◆ EXCERTO DO DOCUMENTO
--------------------------------------------------
R – Verdade, verdade, não, mas arranjavam-se
algumas...
13 – Tinha muitas saudades da sua família
enquanto viajava?
R – Sim, tinha saudades deles, mas tentava sempre
esquecer a minha família para poder assumir as minhas
responsabilidades.
14 – Como comunicava com os seus parentes durante
uma viagem?
R – Eu só podia comunicar com eles por meio de
telegramas.
/ 17 /
15 – Porque é que só iam homens a bordo?
R – As mulheres só podiam ir a bordo como
passageiras, e não fazendo parte da tripulação, porque se
pensava que era um trabalho muito duro.
16 – Qual o género de barcos que aprecia mais? Os
modernos ou os antigos? Porquê?
--------------------------------------------------
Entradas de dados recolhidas

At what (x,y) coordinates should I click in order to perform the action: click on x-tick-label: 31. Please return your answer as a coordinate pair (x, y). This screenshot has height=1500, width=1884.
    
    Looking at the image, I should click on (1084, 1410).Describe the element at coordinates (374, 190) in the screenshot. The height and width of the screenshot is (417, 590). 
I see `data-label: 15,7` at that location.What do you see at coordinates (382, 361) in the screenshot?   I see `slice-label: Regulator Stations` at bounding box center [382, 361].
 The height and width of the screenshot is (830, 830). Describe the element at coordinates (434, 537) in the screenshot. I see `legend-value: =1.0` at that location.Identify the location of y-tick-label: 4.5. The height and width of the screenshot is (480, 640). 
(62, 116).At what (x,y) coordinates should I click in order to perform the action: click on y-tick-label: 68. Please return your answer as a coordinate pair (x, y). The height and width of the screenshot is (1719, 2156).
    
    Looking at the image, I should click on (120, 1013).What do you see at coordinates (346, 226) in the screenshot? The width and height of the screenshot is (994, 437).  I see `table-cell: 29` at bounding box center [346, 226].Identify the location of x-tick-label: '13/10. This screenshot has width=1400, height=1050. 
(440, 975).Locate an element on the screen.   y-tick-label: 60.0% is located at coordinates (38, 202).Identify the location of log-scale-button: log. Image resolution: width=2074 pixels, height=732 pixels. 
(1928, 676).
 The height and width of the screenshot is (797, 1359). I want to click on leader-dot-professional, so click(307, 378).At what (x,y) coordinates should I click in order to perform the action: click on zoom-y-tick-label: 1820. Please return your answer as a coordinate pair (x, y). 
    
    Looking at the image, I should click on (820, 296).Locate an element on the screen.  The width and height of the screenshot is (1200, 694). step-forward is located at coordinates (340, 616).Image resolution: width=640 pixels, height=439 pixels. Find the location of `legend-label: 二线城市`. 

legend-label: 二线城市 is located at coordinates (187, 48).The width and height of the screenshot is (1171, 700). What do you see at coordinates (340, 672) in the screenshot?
--------------------------------------------------
◆ O QUE FAZER
1: Transcreva da entrevista o trecho que vai de "13 – Tinha muitas" até "trabalho muito duro.", inclusive.
2: Retome a entrevista sobre as viagens a bordo e continue-a a partir do ponto onde termina.
As linhas são material à parte, sem ligação à entrevista.

◆ RESPOSTAS DAS ATIVIDADES
1:
13 – Tinha muitas saudades da sua família
enquanto viajava?
R – Sim, tinha saudades deles, mas tentava sempre
esquecer a minha família para poder assumir as minhas
responsabilidades.
14 – Como comunicava com os seus parentes durante
uma viagem?
R – Eu só podia comunicar com eles por meio de
telegramas.
/ 17 /
15 – Porque é que só iam homens a bordo?
R – As mulheres só podiam ir a bordo como
passageiras, e não fazendo parte da tripulação, porque se
pensava que era um trabalho muito duro.

2:
R – Os barcos modernos não são muito mais seguros
do que os antigos. Os barcos modernos são muito grandes, mas não
têm resistência para tamanho comprimento.
Vitorino Paulo Ramalheira
Nascido em 29 de Junho de 1929, em Ílhavo, filho
e neto de capitães da Marinha Mercante, bisneto dum mestre de
cabotagem (viagens costeiras) e trineto dum pescador, todos por
linha paterna.
Escola primária em Ílhavo; Liceu de José Estêvão
em Aveiro no 1.º e 2.º ciclo (sexto ano); curso elementar de
Pilotagem (2 anos) na escola Náutica em Lisboa.
Primeiro embarque com 19 anos como 3.º piloto no
navio "Horta" da Companhia de Navegação Carregadores Açorianos
até 1950, com viagens na linha da América do Norte entre
Hamburgo e Nova Iorque, escalando em diversos portos da Europa,
do continente, da Madeira e dos Açores.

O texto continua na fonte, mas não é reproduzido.